Houston,we have a problem- and it’s all about the oil.
Texas is the nucleus of the nations energy industry, which is currently getting smacked by tumbling oil prices.
The days of $120 oil are out the window – and that means oil companies are slashing jobs -ten’s of thousands of them.
That’s bad news for a Houston housing market that had been booming in the last few years thanks in part to the ever expanding energy business.I strongly believe home construction could fall 8% in Houston by the end of the year.
“Rising employment in Houston is one of the most important factors for housing, with job and income growth steering both local demand and increased population from relocations,” Realtor Jason Brown wrote in a public report earlier this month.
Are we going to relive 1980’s all over again? There is a history of oil meltdowns seeping into the Lone Star state’s real estate market.
When oil prices crashed below 60% in the 1980’s, home prices dropped 16% from their peak, according to The New York Times. Houston was one of the cities that really got hard hit, with housing permits nose diving 80%.
Yet Houston is not as dependent on the oil and industry as it once was previously.Houston attracts employees from many other sectors, including pharmaceuticals, banking, technology based companies and higher education.

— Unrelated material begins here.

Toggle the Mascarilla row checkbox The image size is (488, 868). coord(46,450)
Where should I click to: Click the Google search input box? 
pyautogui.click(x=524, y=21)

“The number of jobs being created and people moving into Houston is so great compared with the 80s,” said Jason Brown.He doesn’t see a downturn just yet in business but I’m not quite so confident that the bubble is getting closer for real estate investment in Houston.
Avoid Houston home builders: For now,I would advise investors to steer clear of home builders in Houston where their is heavy exposure as an oil-centric market.Many Texas real estate investors are shifting towards higher end homes in Vail and Aspen Colorado for example as luxury resort communities are still seeing huge gains compared to the national average.Real estate speculation is always a tricky business so my advise is to always invest in the most insulated markets that are diverse and not beholden to one or two industries.